UNIFORM N-15 LABELING OF A FUNGAL PEPTIDE - THE STRUCTURE AND DYNAMICS OF AN ALAMETHICIN BY N-15 AND H-1-NMR SPECTROSCOPY

An alamethicin, secreted by the fungus Trichoderma viride and containing a glutamine at position 18 instead of the usual glutamic acid, has been uniformly labeled with N-15 and purified by HPLC. The extent of N-15 incorporation at individual backbone and side-chain sites was found to vary from 85% to 92%, as measured by spin-echo difference spectroscopy. The proton NMR spectrum of the peptide dissolved in methanol was assigned using correlation spectroscopies and nuclear Overhauser enhancements (NOE) measured in the rotating frame. The N-15 resonances were assigned by the 2D H-1-N-15 correlation via heteronuclear multiple-quantum coherence experiment. NOEs and 3J(NHC-alpha-H) coupling constants strongly suggest that, in methanol, from Aib-3 to Gly-11, the peptide adopts a predominantly helical conformation, in agreement with previous H-1 NMR studies [Esposito, G., Carver, J. A., Boyd, J., & Campbell, I.D. (1987) Biochemistry 26,1043-1050; Banerjee, U., Tsui, F.-P., Balasubramanian, T. N., Marshall, G. R., & Chan, SI. (1983) J. Mol. Biol. 165, 757-7751. The conformation of the carboxyl terminus (12-20) is less well determined, partly because the amino acid composition reduces the number of NOEs and coupling constants which can be determined by H-1 NMR spectroscopy.

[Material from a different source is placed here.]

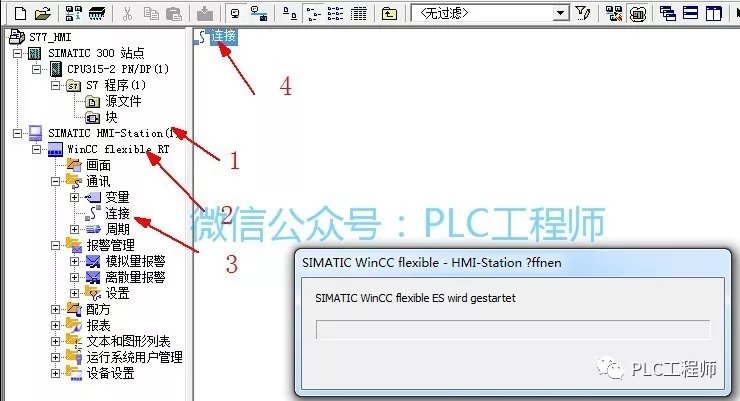
Task: Click the memory card icon in toolbar
Action: [96, 13]
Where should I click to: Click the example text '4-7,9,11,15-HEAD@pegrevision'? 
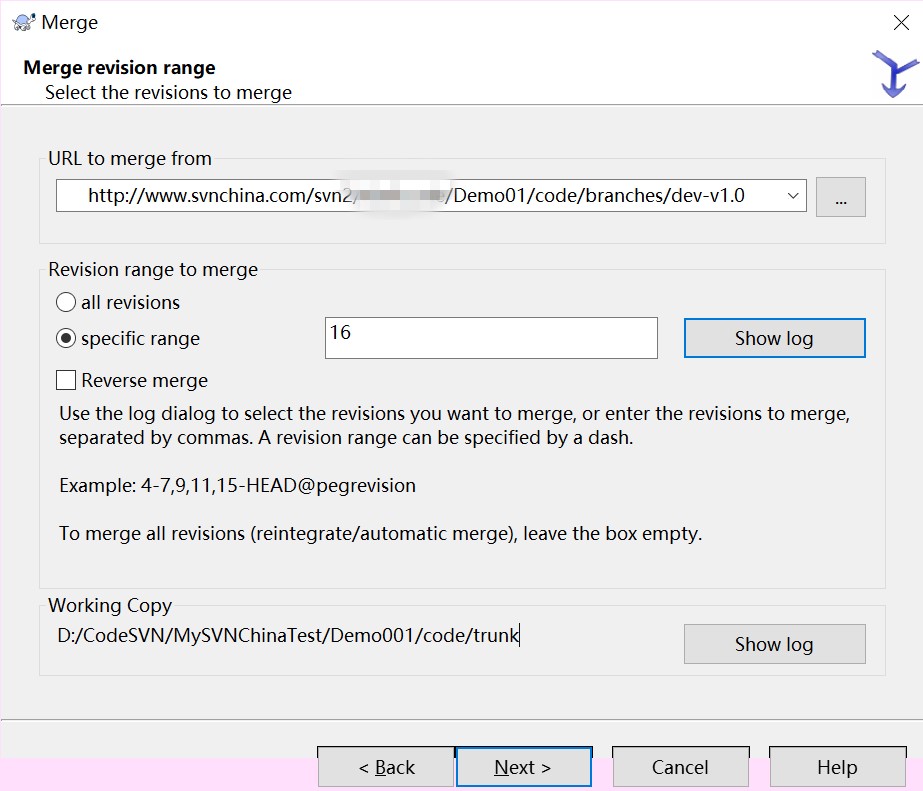click(x=237, y=486)

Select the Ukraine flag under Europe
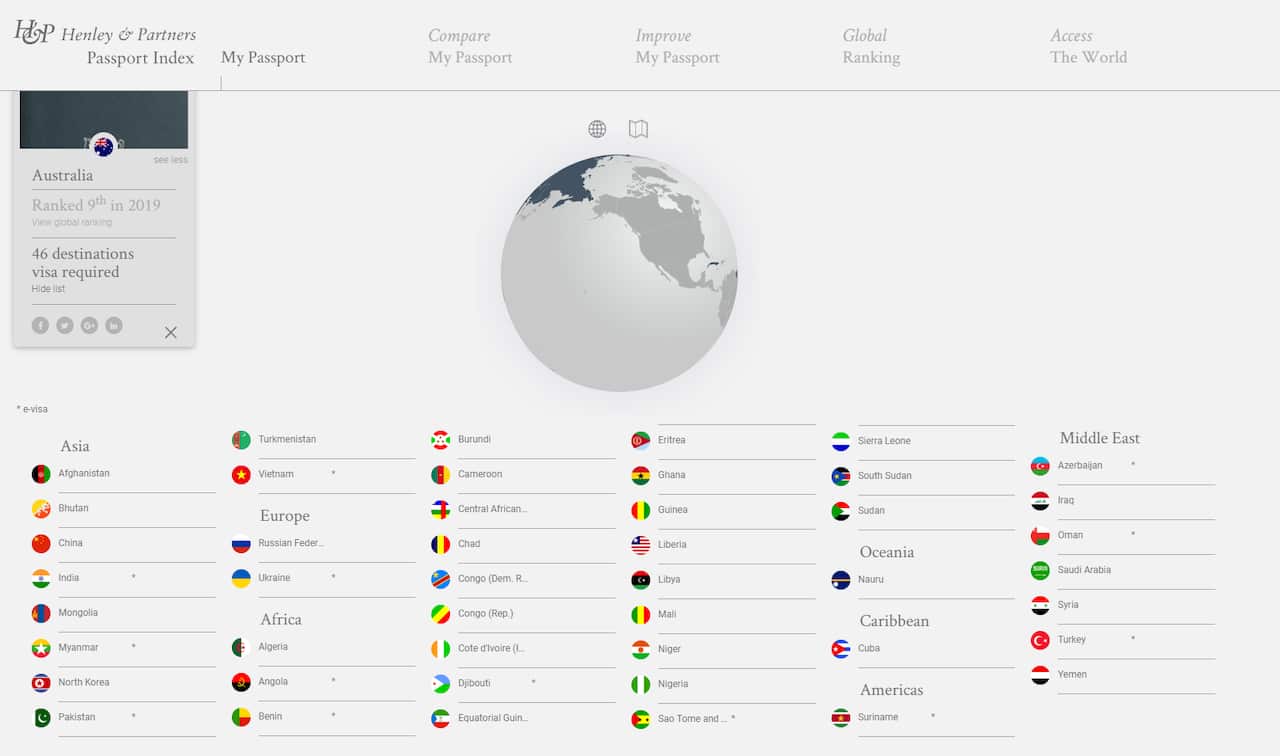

The 3J(NHC-alpha-H) in the C-terminus suggest the possibility of conformational averaging at Leu-12, Val-15, and Gln-19, an interpretation which is supported by a recent molecular dynamics simulation of the peptide [Fraternalli, F. (1990) Biopolymers 30, 1083-10991. The dynamics at each side-chain and backbone nitrogen were measured by the heteronuclear N-15{H-1} NOE, but these measurements could not confirm a model in which the carboxyl terminus experiences greater conformational freedom than the amino terminus.